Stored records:
╭──
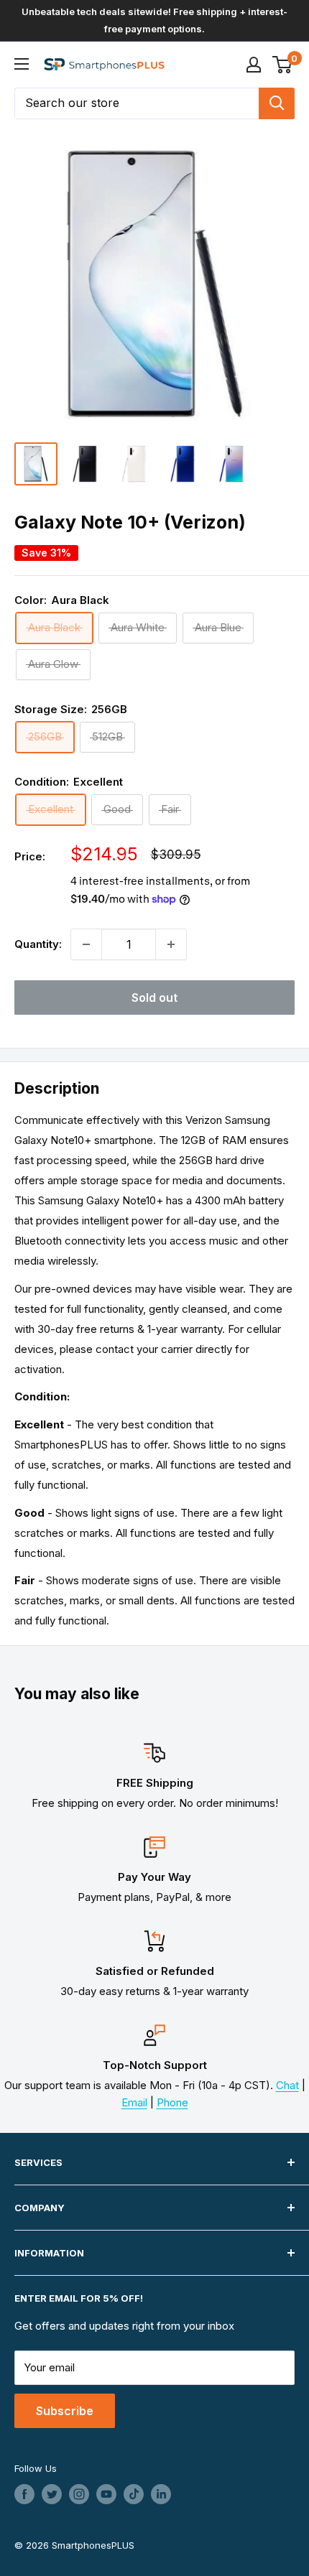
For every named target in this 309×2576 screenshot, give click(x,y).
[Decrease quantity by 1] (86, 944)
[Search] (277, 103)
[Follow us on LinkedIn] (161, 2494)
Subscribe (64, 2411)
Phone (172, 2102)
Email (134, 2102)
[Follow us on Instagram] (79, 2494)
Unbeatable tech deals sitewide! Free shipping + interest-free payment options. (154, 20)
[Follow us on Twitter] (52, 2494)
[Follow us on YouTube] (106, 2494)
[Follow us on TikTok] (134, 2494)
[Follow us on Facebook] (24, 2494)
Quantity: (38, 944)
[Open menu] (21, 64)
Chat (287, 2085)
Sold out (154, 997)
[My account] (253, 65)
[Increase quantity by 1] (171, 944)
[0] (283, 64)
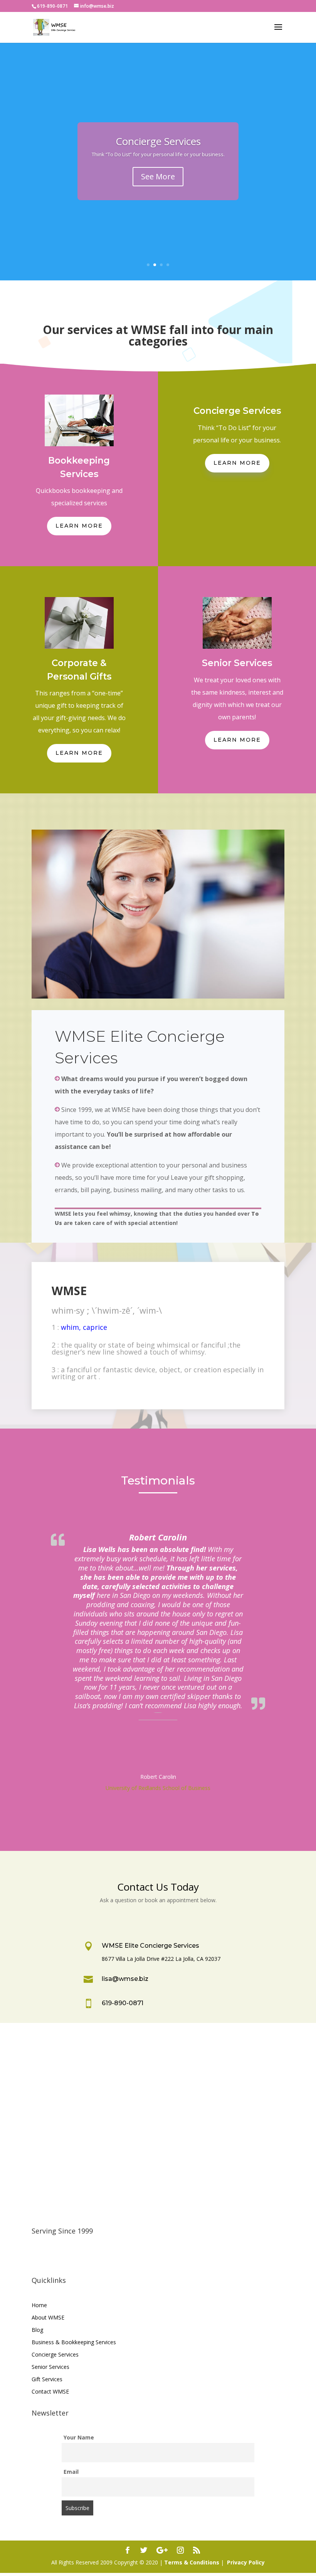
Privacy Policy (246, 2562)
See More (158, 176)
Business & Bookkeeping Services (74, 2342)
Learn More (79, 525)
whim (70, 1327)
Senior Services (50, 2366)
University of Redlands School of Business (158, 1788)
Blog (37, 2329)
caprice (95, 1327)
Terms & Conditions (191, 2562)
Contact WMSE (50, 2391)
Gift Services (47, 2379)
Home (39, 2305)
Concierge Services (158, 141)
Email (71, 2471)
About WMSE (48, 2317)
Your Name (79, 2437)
╰──
Exercise directions:
Return the data above in its exact wording, with none of the pictures.

Solution for this problem:
For every named target in this 309×2576 screenshot, give click(x,y).
[Decrease quantity by 1] (86, 944)
[Search] (277, 103)
[Follow us on LinkedIn] (161, 2494)
Subscribe (64, 2411)
Phone (172, 2102)
Email (134, 2102)
[Follow us on Instagram] (79, 2494)
Unbeatable tech deals sitewide! Free shipping + interest-free payment options. (154, 20)
[Follow us on Twitter] (52, 2494)
[Follow us on YouTube] (106, 2494)
[Follow us on TikTok] (134, 2494)
[Follow us on Facebook] (24, 2494)
Quantity: (38, 944)
[Open menu] (21, 64)
Chat (287, 2085)
Sold out (154, 997)
[My account] (253, 65)
[Increase quantity by 1] (171, 944)
[0] (283, 64)
Privacy Policy (246, 2562)
See More (158, 176)
Business & Bookkeeping Services (74, 2342)
Learn More (79, 525)
whim (70, 1327)
Senior Services (50, 2366)
University of Redlands School of Business (158, 1788)
Blog (37, 2329)
caprice (95, 1327)
Terms & Conditions (191, 2562)
Contact WMSE (50, 2391)
Gift Services (47, 2379)
Home (39, 2305)
Concierge Services (158, 141)
Email (71, 2471)
About WMSE (48, 2317)
Your Name (79, 2437)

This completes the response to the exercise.